• [Work required]: Set down again each entry exactly as it reads, pictures excluded.
(Provided material)
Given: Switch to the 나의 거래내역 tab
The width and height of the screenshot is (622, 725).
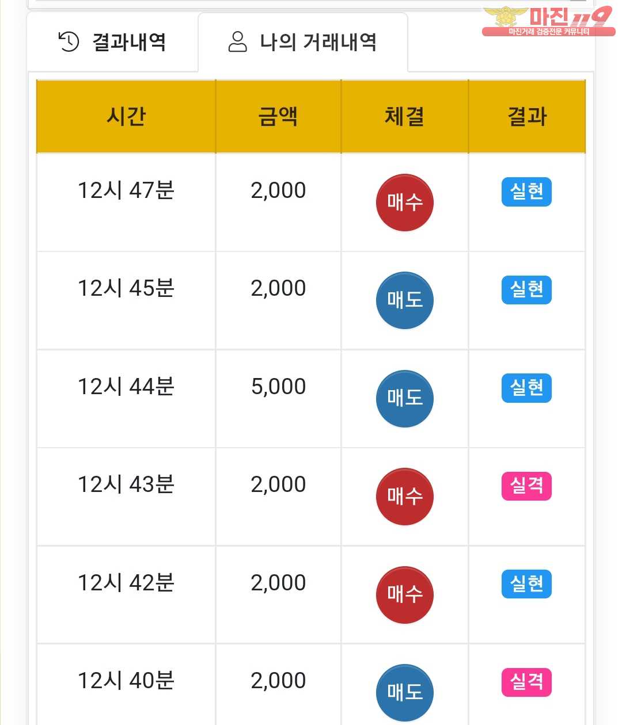Looking at the screenshot, I should pyautogui.click(x=303, y=42).
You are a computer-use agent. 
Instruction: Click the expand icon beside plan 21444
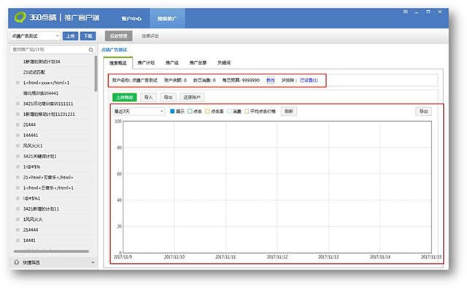[x=18, y=125]
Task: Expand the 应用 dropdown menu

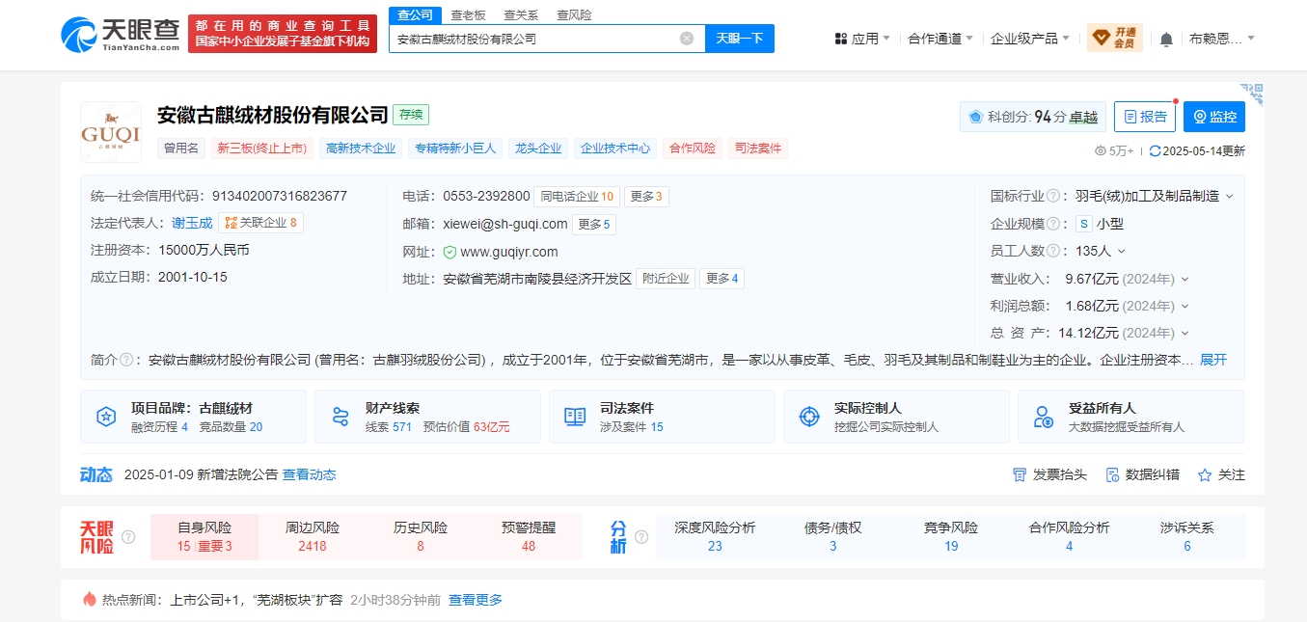Action: (x=863, y=39)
(End Provided material)
• [Your response]:
Given: Switch to the 나의 거래내역 tab
The width and height of the screenshot is (622, 725).
Looking at the screenshot, I should pyautogui.click(x=303, y=42).
You are a computer-use agent. 
Instruction: Click the expand icon beside plan 21444
[x=18, y=125]
Task: Expand the 应用 dropdown menu

Action: (x=863, y=39)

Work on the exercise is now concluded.